Für das kleinere Portmonee finden sich im Preisbereich von 150-200 US-Dollar die Modelle X2600 XT und X2600 Pro, die allesamt über 64 Unified-Shader Einheiten verfügen und an ein recht dürftiges Speicherinteface von 128-Bit angebunden sind. Die Taktraten der XT Version belaufen sich auf 650/1600 MHz, wohingegen die X2600 Pro mit nur 550 MHz beim Chip und 1400 MHz beim Speicher taktet. Wer nicht mehr als 100 US-Dollar investieren möchte, für den hält ATi die X2300er Serie bereit, die es in drei unterschiedlichen Ausführungen gibt, die allerdings ausnahmslos über magere 32 Unified-Shader Einheiten verfügen. Differenzen findet man lediglich in den Taktfrequenzen. Eine Anmerkung zur X2300 LE sei noch erlaubt: Laut der Meldung von OCWorkbench sitzt auf der Karte ein Speicher vom Typus GDDR2.
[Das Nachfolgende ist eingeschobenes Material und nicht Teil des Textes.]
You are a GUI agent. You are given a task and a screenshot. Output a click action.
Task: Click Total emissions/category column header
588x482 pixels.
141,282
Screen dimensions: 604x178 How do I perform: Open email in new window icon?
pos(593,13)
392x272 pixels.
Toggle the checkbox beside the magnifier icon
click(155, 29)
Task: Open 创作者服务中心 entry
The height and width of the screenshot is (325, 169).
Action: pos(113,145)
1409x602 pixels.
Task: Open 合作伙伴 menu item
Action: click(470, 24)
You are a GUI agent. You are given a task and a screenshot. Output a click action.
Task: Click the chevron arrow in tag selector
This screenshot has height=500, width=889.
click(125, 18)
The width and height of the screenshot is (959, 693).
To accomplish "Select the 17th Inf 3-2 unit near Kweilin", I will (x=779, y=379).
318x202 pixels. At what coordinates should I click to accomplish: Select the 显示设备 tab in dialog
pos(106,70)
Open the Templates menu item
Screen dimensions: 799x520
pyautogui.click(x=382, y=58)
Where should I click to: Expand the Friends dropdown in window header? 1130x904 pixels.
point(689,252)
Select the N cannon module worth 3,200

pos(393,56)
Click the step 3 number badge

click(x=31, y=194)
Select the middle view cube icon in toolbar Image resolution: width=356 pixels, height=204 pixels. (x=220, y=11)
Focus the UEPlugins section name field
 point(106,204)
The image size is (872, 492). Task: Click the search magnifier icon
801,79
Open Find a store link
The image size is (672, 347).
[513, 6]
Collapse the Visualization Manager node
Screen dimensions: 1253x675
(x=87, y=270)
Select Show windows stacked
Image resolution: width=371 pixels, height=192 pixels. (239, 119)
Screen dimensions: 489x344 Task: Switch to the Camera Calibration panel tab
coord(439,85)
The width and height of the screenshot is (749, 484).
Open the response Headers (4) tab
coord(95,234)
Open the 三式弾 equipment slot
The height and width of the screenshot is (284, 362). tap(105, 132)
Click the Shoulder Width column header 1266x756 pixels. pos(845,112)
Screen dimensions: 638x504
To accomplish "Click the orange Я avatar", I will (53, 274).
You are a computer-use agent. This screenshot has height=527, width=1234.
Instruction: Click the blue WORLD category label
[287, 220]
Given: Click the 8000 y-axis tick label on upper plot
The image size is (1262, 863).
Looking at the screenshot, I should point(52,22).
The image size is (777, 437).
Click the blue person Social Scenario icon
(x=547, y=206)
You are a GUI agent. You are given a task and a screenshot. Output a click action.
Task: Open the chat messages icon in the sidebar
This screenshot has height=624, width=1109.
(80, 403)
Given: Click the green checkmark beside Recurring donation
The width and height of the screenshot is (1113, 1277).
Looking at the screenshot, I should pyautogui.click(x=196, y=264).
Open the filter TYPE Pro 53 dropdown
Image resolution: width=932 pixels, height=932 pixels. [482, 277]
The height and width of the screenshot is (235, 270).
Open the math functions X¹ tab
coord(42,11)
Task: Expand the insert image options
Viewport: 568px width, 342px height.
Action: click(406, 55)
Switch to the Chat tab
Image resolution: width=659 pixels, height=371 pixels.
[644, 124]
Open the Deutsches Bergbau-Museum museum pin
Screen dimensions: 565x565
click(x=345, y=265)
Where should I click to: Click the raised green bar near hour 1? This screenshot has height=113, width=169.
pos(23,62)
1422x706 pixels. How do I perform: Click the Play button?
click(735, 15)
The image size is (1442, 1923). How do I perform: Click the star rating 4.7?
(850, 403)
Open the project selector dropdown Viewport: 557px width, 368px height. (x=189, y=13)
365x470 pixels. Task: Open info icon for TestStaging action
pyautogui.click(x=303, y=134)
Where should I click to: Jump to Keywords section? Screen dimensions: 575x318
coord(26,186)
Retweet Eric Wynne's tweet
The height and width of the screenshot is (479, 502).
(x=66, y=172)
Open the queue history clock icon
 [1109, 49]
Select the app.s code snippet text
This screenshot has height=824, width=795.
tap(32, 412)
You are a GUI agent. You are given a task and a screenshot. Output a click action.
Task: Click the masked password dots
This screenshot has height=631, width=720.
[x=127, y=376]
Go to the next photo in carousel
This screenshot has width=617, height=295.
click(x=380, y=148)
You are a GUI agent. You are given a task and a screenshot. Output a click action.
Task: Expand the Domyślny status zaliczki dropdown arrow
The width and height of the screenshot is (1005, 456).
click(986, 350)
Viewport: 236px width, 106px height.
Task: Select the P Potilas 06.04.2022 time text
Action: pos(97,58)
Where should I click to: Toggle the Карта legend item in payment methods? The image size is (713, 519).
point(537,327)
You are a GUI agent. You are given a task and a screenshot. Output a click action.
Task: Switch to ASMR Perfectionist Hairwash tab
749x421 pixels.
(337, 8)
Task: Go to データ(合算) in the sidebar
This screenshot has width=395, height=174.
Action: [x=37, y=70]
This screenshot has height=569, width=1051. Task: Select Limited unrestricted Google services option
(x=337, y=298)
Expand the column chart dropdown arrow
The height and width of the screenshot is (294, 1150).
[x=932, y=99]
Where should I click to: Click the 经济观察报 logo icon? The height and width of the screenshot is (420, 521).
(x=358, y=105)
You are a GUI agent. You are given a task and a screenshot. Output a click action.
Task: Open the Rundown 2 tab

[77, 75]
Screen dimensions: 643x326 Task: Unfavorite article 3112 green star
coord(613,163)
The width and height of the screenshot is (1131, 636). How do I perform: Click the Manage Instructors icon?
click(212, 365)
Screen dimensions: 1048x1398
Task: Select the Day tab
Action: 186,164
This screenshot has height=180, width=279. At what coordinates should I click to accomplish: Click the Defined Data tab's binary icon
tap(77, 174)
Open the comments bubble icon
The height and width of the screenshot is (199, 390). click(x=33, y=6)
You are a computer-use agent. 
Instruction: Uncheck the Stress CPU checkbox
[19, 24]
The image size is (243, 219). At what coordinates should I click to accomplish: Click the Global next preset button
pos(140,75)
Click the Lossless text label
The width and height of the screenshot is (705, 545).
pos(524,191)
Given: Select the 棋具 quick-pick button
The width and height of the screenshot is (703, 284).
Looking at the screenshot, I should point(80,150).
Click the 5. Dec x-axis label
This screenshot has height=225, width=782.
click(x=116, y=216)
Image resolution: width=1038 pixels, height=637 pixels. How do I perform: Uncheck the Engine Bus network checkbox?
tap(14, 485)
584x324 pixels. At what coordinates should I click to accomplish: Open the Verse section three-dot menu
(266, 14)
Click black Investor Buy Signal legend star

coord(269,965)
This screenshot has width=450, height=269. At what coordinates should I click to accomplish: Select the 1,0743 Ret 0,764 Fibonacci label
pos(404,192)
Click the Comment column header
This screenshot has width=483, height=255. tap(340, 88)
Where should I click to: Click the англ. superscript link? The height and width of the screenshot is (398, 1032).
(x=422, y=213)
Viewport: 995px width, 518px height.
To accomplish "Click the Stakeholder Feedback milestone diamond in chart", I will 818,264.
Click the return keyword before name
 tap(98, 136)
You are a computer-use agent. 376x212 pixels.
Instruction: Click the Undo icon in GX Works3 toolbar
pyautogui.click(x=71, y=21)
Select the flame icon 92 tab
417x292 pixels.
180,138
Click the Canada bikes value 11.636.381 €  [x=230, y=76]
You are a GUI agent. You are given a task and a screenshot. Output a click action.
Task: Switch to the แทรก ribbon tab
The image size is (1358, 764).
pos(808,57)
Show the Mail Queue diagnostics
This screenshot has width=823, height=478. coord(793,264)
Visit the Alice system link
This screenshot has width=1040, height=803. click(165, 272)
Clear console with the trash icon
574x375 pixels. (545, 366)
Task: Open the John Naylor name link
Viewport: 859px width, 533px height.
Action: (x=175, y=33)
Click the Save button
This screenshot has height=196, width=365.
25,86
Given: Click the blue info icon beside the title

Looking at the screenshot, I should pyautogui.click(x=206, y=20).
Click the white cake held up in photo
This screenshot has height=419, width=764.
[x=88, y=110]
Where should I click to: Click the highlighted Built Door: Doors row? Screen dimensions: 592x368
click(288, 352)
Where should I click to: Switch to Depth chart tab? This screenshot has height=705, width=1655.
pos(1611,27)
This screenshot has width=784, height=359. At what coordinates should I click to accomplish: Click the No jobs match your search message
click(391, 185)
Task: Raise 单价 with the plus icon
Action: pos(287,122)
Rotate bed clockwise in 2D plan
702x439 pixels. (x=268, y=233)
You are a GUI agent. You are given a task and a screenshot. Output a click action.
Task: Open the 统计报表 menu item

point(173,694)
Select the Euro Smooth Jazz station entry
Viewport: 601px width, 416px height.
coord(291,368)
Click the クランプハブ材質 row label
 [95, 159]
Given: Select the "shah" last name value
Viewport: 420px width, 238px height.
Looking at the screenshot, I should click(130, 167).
Alle Informationen sind mit einer gehörigen Portion Vorsicht zu genießen, driften sie doch teils recht stark von der bisherigen Informationslage des R600 Chips ab. Zudem macht stutzig, dass die Kollegen von OCWorkbench gleich eine Reihe von Modellen vorlegen. Mögliche Mainstream- und Low-Cost Variante sollten nach bisherigem Kenntnisstand erst im Sommer veröffentlicht werden. Es bleibt abzuwarten, wie die restliche IT-Welt diese Informationen auffasst; ein Dementi schon am heutigen Abend wollen wir nicht ausschließen. Spannung hat man mit diesen interessanten Informationen kurz vor Veröffentlichung des R600 Chips allerdings gewiss erzeugt. Die Frage bleibt also, große Aufregung um nichts oder womöglich handfeste Informationen, die allmählich den Schleier von ATis Next-Generation Serie nehmen. Wir bleiben am Ball.